> Task item: Omit all pictures. Print the remaining lines exactly, from the start of the data through the line containing "Contact Us (568, 103)".

> Input:
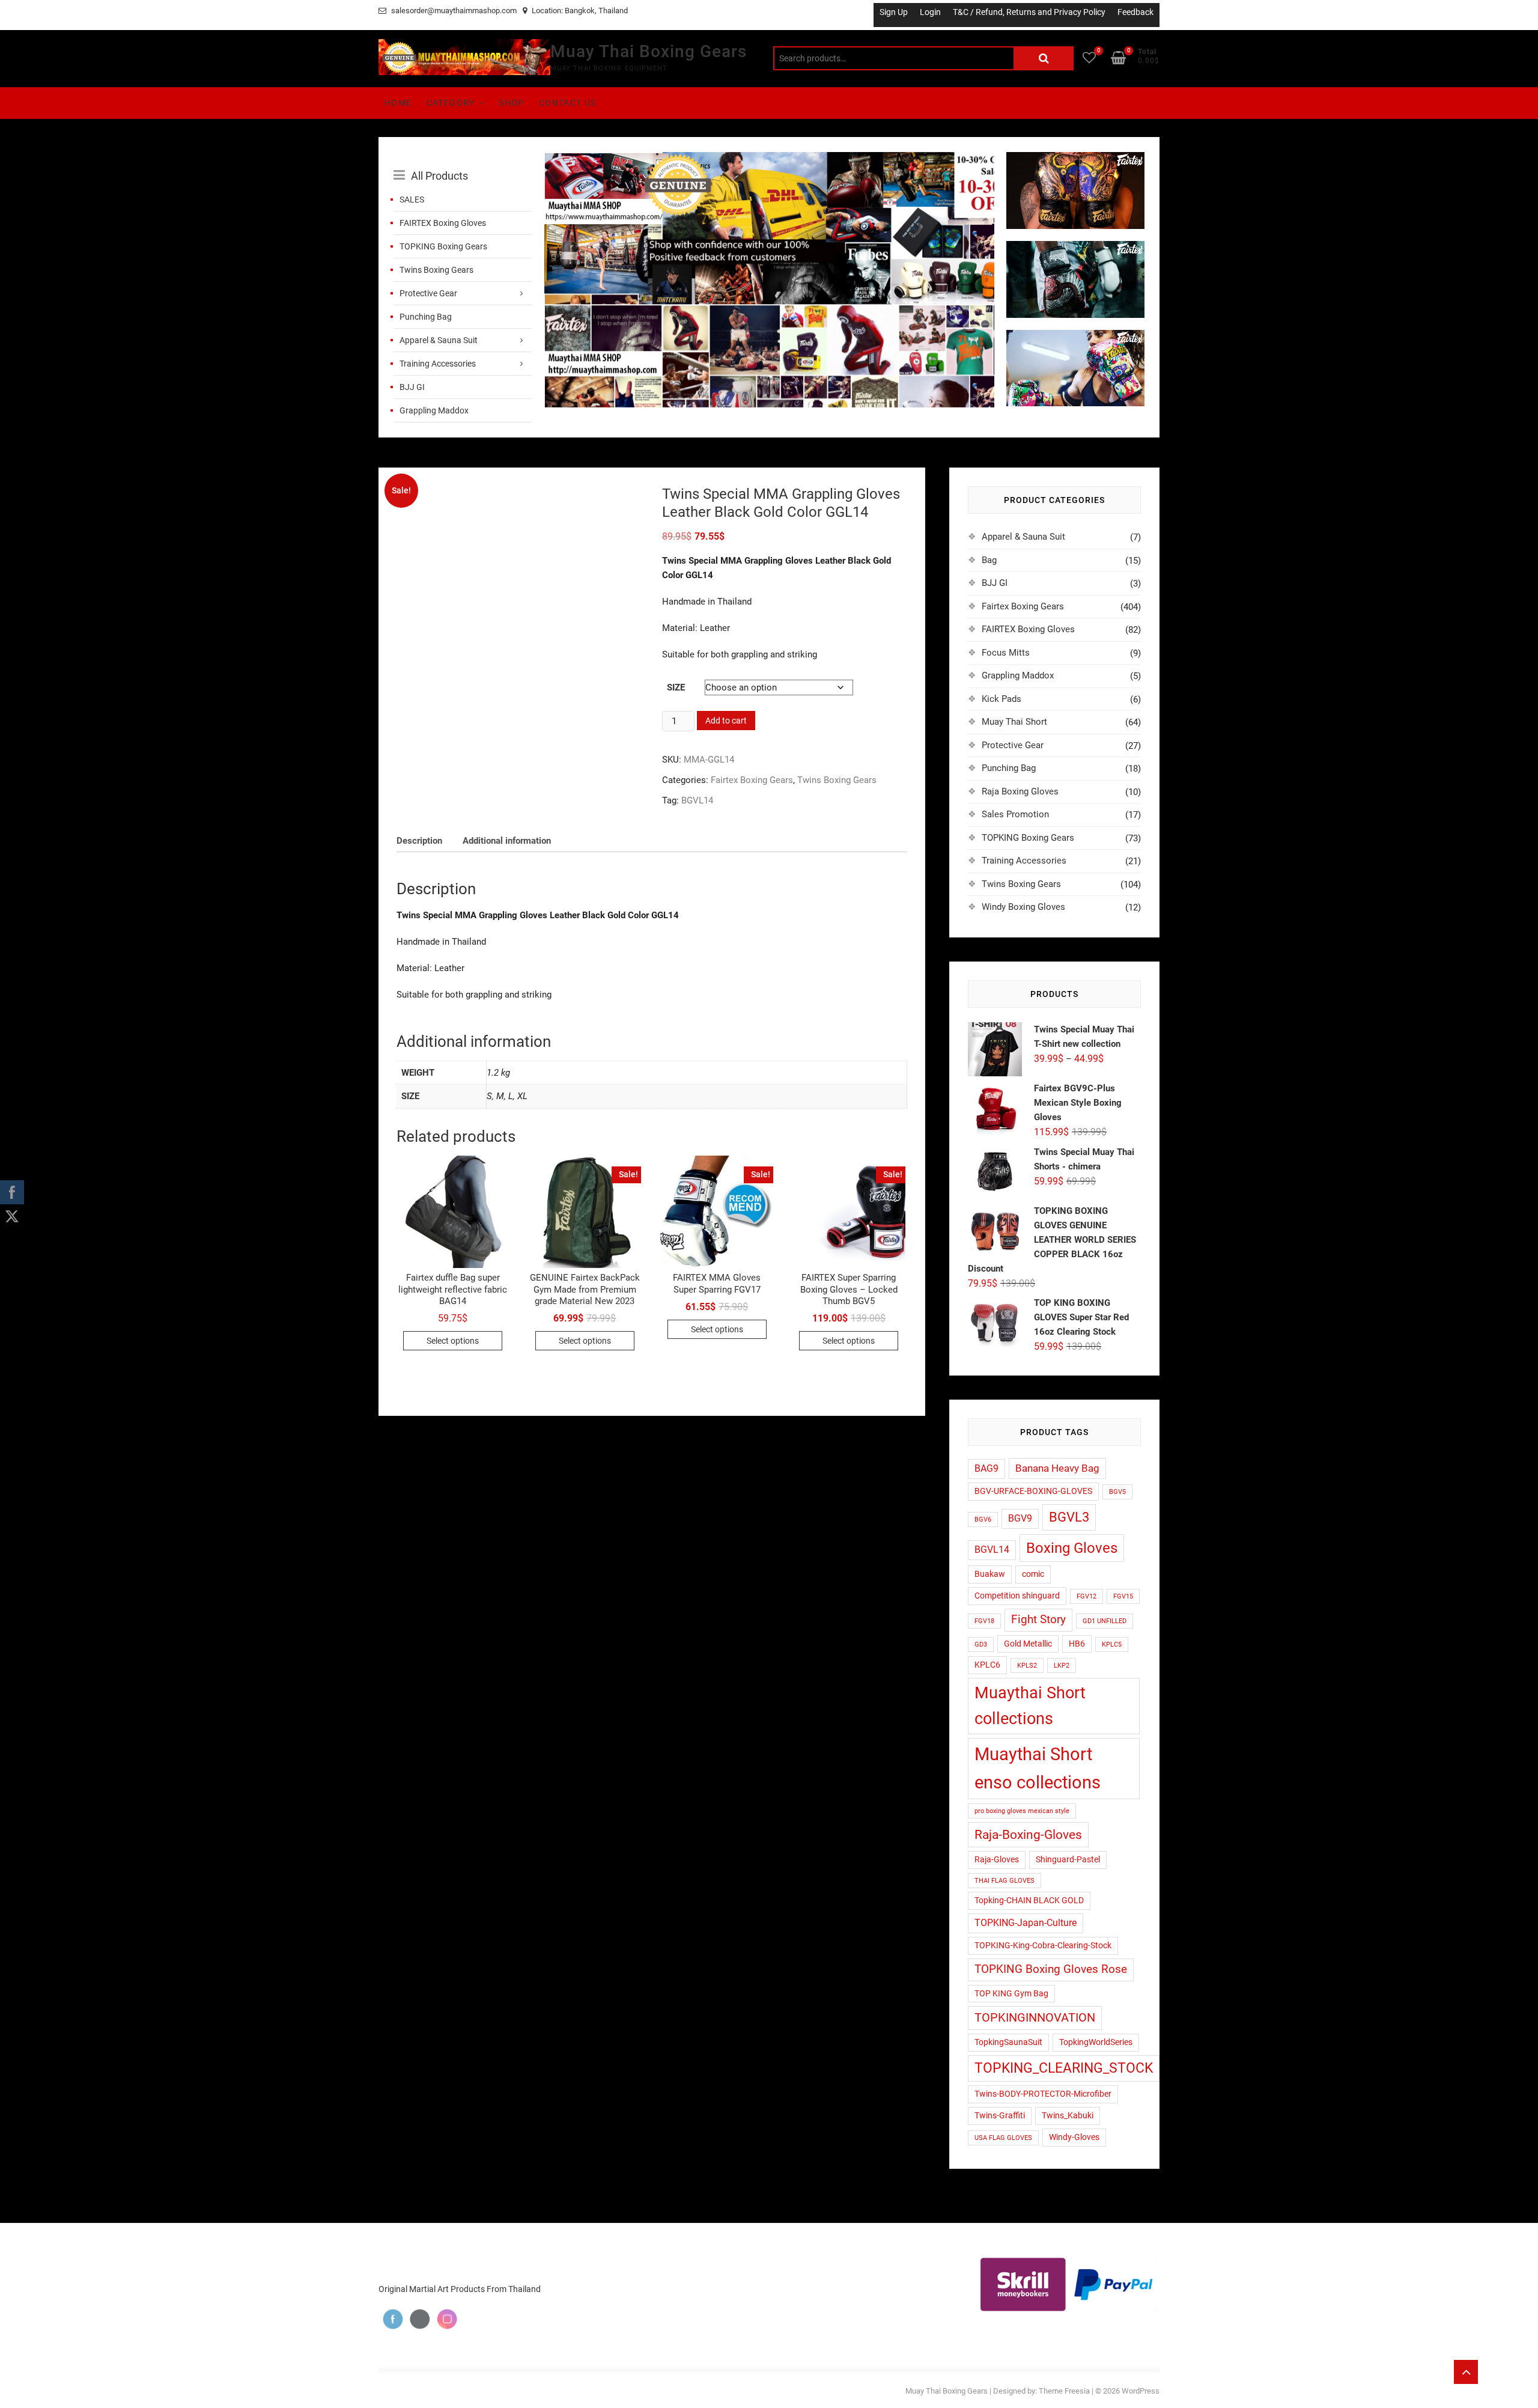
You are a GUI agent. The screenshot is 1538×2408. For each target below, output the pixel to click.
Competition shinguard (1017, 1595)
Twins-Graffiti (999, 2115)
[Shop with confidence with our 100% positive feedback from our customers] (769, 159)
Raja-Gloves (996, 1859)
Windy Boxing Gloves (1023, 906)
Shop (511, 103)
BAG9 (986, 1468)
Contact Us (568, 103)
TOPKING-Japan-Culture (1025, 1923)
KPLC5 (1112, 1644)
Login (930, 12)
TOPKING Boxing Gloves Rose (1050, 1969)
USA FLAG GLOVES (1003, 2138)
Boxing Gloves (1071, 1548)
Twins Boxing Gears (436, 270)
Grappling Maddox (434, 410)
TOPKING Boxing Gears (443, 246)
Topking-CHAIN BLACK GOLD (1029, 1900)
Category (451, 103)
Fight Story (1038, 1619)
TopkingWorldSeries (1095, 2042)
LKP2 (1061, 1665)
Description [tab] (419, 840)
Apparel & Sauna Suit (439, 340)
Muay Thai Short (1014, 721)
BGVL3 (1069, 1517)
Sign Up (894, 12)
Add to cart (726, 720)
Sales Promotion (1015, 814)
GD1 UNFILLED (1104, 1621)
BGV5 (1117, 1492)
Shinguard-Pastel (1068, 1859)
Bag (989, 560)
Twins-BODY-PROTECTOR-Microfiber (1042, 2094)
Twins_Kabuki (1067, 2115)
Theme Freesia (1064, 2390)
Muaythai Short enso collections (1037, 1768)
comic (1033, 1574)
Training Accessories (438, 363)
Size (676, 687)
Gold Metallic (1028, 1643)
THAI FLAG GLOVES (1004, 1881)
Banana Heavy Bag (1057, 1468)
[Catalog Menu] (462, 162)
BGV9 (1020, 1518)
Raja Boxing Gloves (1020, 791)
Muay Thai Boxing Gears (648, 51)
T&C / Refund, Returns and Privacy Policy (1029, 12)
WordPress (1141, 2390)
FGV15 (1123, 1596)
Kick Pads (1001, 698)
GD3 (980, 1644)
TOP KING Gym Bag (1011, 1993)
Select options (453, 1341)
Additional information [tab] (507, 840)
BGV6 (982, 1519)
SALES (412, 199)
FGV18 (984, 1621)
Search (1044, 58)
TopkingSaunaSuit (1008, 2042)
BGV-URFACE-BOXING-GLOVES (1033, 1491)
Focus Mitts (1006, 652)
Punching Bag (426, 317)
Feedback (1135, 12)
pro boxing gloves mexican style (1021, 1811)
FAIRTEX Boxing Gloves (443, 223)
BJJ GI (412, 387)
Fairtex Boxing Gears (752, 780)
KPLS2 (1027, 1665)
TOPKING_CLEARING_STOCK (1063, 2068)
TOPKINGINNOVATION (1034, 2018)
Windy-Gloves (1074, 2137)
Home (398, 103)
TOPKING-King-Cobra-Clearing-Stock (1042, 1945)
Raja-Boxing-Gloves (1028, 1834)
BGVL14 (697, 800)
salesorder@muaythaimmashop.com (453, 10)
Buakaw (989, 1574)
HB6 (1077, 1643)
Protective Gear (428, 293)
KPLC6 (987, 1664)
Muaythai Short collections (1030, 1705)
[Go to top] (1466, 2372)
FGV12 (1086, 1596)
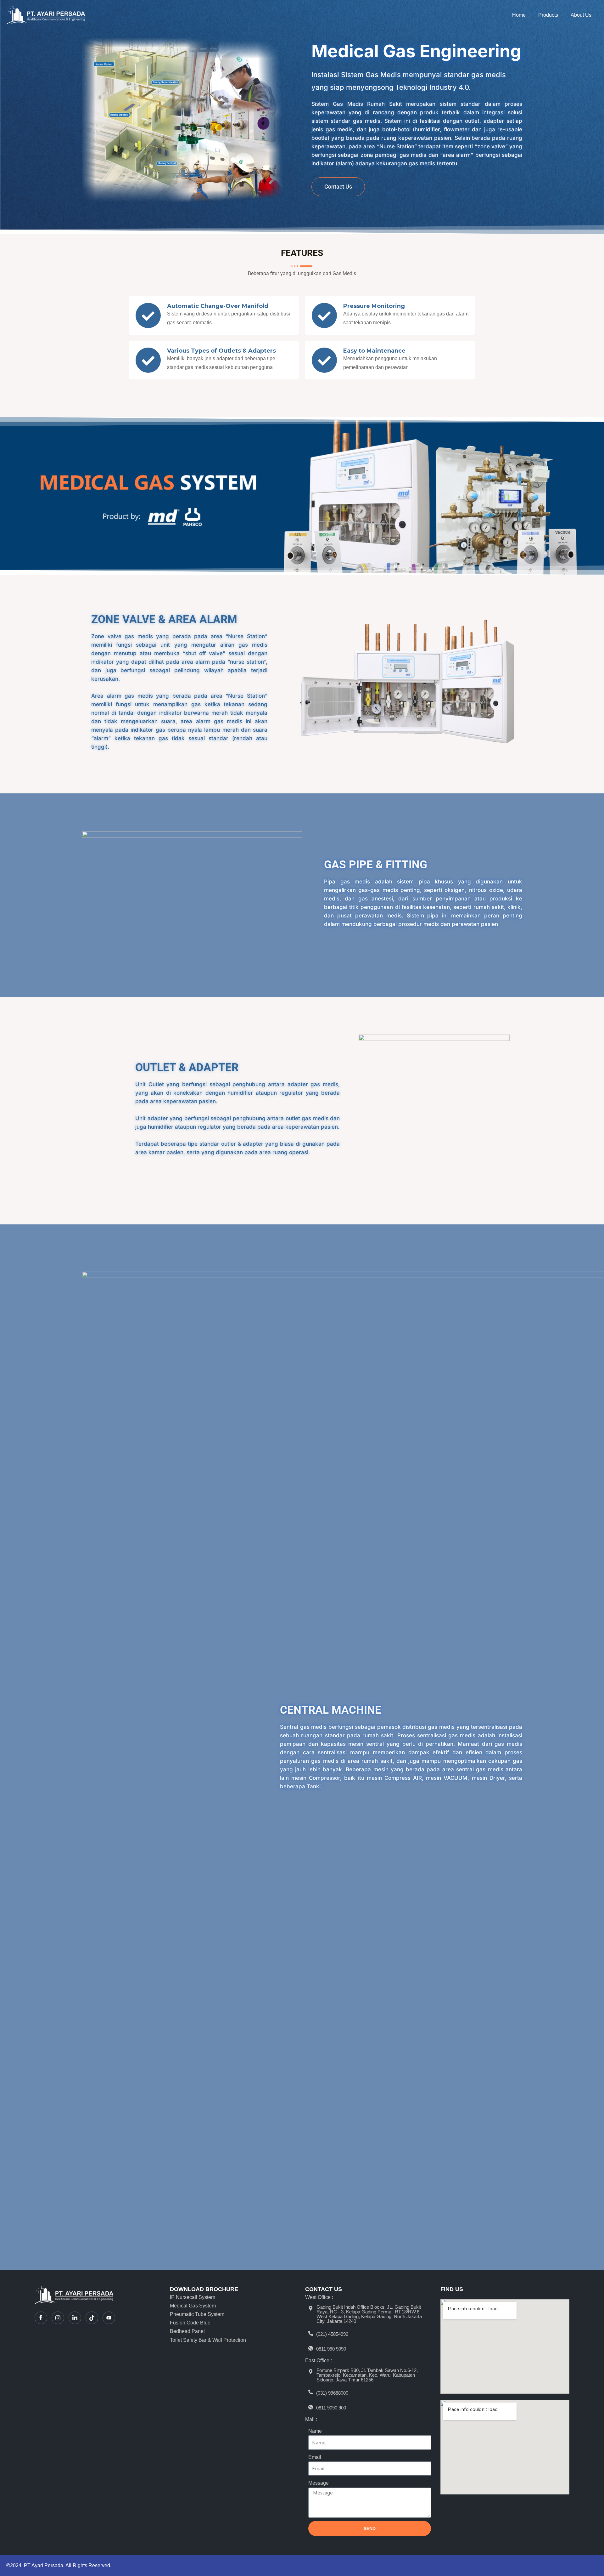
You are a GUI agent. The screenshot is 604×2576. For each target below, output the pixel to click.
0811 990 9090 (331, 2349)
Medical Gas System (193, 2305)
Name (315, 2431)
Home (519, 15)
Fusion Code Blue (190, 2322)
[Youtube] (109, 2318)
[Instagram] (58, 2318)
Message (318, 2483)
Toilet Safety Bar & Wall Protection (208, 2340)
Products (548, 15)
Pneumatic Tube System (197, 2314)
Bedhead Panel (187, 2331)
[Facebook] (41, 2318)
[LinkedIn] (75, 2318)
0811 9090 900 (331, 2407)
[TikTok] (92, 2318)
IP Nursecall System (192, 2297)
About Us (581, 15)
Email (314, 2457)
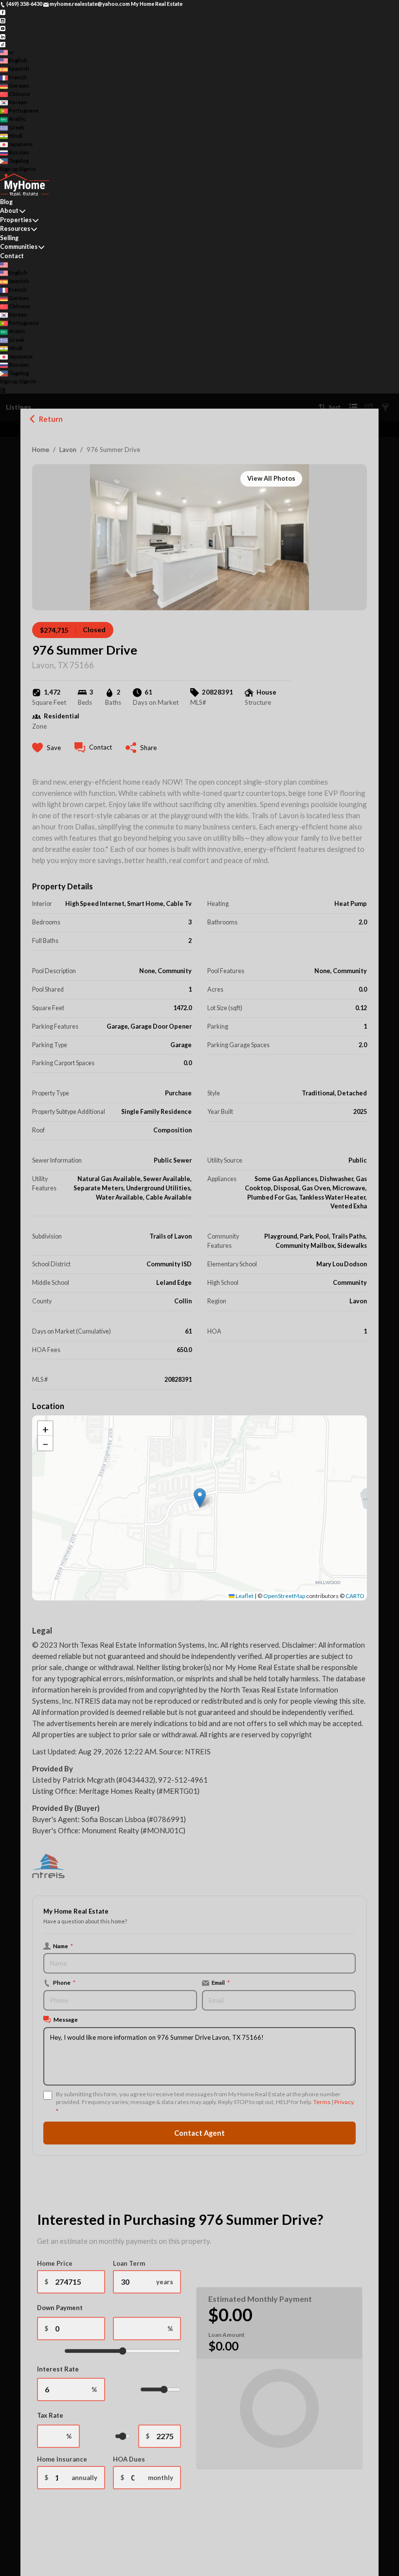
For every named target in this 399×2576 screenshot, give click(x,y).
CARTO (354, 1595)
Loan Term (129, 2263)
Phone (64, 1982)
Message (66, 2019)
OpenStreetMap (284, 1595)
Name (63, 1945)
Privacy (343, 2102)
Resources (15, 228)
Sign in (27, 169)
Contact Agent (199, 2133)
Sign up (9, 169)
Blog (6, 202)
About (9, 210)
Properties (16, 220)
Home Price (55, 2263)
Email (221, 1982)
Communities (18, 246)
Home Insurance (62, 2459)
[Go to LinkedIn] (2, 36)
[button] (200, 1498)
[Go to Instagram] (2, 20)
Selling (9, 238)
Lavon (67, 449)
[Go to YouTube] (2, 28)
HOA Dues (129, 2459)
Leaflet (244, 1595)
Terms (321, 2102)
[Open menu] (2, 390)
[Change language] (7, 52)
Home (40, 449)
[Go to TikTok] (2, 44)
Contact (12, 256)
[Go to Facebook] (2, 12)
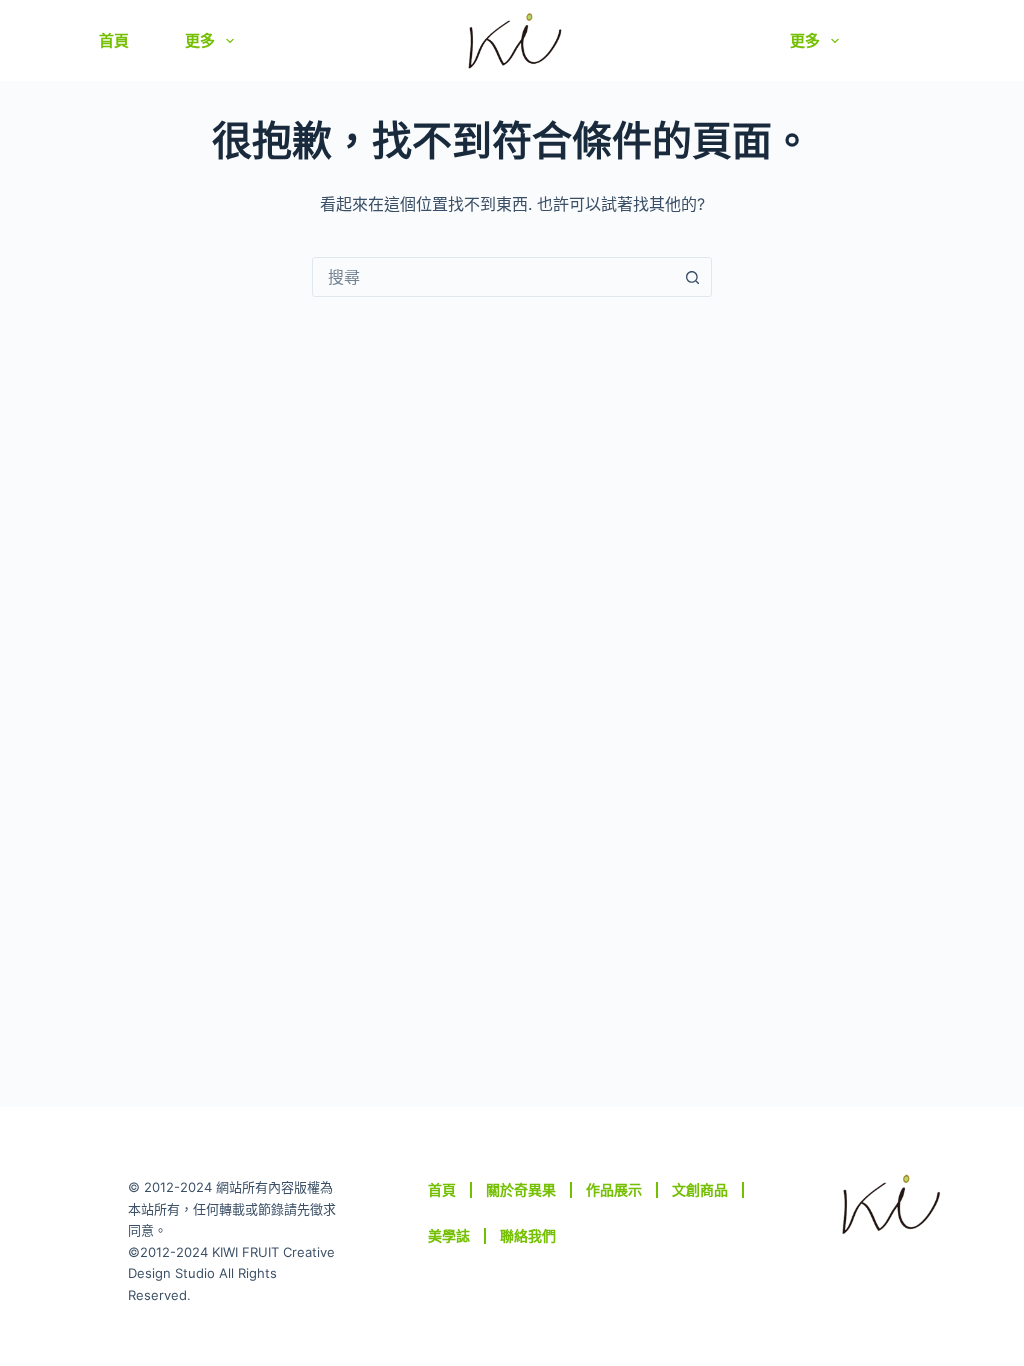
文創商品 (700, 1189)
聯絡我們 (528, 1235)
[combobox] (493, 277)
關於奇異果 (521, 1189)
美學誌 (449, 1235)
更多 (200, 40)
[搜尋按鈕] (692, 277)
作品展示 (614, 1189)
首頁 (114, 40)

> Result of the task:
You are a GUI agent. The screenshot is 1538×2408. For each target below, output the pixel to click.
Competition shinguard (1017, 1595)
Twins-Graffiti (999, 2115)
[Shop with confidence with our 100% positive feedback from our customers] (769, 159)
Raja-Gloves (996, 1859)
Windy Boxing Gloves (1023, 906)
Shop (511, 103)
BAG9 (986, 1468)
Contact Us (568, 103)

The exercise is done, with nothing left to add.